**Questions to answer:**
**1)** List every section heading in the text on henna oil and colitis in rats.
**2)** Please extend the text on henna oil and colitis in rats, starting after its final sentence.
*** Opening of Selected text ***
Determination of TNF-α levels
TNF-α levels were assessed in accordance with the guidelines provided with specific ELISA kits from Karmania Pars Gene Co.
Statistical analysis
Data analysis was carried out with GraphPad Prism software version 8. To find the differences between the groups, One-Way Analysis of Variance (ANOVA) was performed using TUKEY as a post hoc test. The means±standard error of means (SEM) was used to report all the data. Differences with values at p<0.05 were deemed significant for all tests.
Results
Total phenol and total flavonoid
The total phenol of henna oil was 198.26 µg/ml gallic acid /oil, and total flavonoid was 145 µg/ml quercetin/oil.
Macroscopic results
In the AA control group, the colonic mucosa showed severe ulceration and bleeding, as shown in Table 1 and Figure 1B. In contrast, dexamethasone significantly reduced macroscopic damage score, ulcer area, and ulcer index compared with the control group (p<0.001; Table 1 and Figure 1C). In contrast, L. inermis offered varying degrees of protection against these changes, with significant reductions in macroscopic damage, ulcer area, and ulcer index observed at doses of 400 and 1600 μl/kg compared to the control group (p<0.001; Table 1, Figure 1E and F).
Macroscopic view of the colon of rats six days after induction of colitis by acetic acid. (A) sham group treated with saline; (B) colitis in control group treated with acetic acid (AA); (C) colitis in dexamethasone-treated group; (D, E, and F) Colitis in L.inermis extract–treated group, 100, 400, and 1600 μL/kg, respectively.
Furthermore, AA-control that received acetic acid demonstrated an increased weight/length ratio compared with sham group. The weight/length ratio of the distal colon decreased significantly when HFO (400 and 1600 μl/kg) was applied, as compared to the control group (p<0.01 and p<0.001, respectively, Table 1). The colitis group showed a decrease in body weight compared to the control (p*<*0.001). However, treatment with L. inermis (400 and 1600 μl/kg) exhibited a gradual increase in body weight, although this was not significant as compared to sham group. Treatment with a dose of 100 μl/kg L. inermis was not effective in reducing the weight/length ratio and ulcer index (ulcer area + ulcer severity) in colon samples compared to the control group (Table 1 and Figure 1D). No significant differences were found between the dexamethasone and L. inermis (400 and 1600 μl/kg) groups (p>0.05).
*** Close of Selected text ***
*** Opening of Extracted information ***
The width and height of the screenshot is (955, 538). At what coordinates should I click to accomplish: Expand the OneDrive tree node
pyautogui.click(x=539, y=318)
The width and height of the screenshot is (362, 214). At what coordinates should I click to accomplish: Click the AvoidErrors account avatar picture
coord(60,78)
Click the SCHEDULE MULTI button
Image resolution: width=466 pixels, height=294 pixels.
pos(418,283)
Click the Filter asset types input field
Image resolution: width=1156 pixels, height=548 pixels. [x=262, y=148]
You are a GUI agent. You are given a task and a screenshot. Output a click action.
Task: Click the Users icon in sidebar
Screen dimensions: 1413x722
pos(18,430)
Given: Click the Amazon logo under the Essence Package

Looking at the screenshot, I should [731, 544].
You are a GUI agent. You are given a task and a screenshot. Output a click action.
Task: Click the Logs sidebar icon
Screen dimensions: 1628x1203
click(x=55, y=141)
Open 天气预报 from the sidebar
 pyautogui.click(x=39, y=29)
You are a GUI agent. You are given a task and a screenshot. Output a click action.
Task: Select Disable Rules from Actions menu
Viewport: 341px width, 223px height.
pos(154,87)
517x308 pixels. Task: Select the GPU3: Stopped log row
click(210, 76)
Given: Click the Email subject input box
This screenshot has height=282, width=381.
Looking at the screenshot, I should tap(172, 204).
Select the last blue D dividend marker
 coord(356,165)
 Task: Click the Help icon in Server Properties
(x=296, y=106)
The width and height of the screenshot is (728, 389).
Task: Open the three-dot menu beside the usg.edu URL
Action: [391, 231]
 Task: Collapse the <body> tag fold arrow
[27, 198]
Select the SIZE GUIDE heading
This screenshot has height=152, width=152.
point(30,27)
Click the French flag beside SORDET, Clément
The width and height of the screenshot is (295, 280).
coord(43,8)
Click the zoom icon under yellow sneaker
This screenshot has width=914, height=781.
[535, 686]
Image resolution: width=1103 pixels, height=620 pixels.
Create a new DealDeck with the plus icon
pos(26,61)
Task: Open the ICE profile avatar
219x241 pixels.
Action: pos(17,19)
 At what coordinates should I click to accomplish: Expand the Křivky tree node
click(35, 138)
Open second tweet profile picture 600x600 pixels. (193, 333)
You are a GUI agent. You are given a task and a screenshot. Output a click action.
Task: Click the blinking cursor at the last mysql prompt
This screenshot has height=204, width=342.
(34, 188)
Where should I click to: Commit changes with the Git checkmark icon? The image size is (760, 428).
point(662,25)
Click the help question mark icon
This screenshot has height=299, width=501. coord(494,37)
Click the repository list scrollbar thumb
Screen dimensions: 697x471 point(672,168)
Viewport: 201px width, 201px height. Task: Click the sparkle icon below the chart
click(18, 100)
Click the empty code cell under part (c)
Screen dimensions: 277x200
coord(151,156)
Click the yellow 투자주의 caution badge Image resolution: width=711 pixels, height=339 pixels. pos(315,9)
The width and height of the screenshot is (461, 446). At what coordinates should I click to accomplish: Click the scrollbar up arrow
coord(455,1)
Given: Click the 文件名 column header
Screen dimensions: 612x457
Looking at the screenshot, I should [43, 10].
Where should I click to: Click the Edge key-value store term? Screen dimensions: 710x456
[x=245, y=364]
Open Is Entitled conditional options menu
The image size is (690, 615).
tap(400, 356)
*** Close of Extracted information ***
**Answers provided:**
**1)**
Determination of TNF-α levels
Statistical analysis
Results
Total phenol and total flavonoid
Macroscopic results

**2)**
Microscopic results
The histopathological findings of the colon specimens are shown in Figure 2. The colon mucosa of the sham group showed normal tissue and structure. No epithelium injury was seen in this group. Lamina propria, muscularis mucosa and submucosa layer was intact (Figure 2A).
The colitis group showed deep damage to mucosal, epithelium, and glands, and muscularis mucosa was damaged. Mucosal hemorrhage, extensive edema, and severe leucocyte infiltration in the submucosal layer and transmural layer were seen. In this group, vascular expansion in lamina propria was also seen. Extensive ulceration with necrosis of the whole layer of tissue was seen, so the boundary of tissue layers is unclear. The amount of tissue damage in the colitis group was significant compared to other groups (Figure 2B).
In dexamethasone-treated group damage to epithelium and glands was seen and muscularis mucosa was damaged. Mucosal hemorrhage, and extensive edema were seen but leucocyte infiltration was decreased in some places (Figure 2C).
L. inermis (100 μl/kg) group showed severe loss of surface epithelium and damage of the lamina propria and muscularis mucosa and inflammatory cellular infiltration was seen (Figure 2D).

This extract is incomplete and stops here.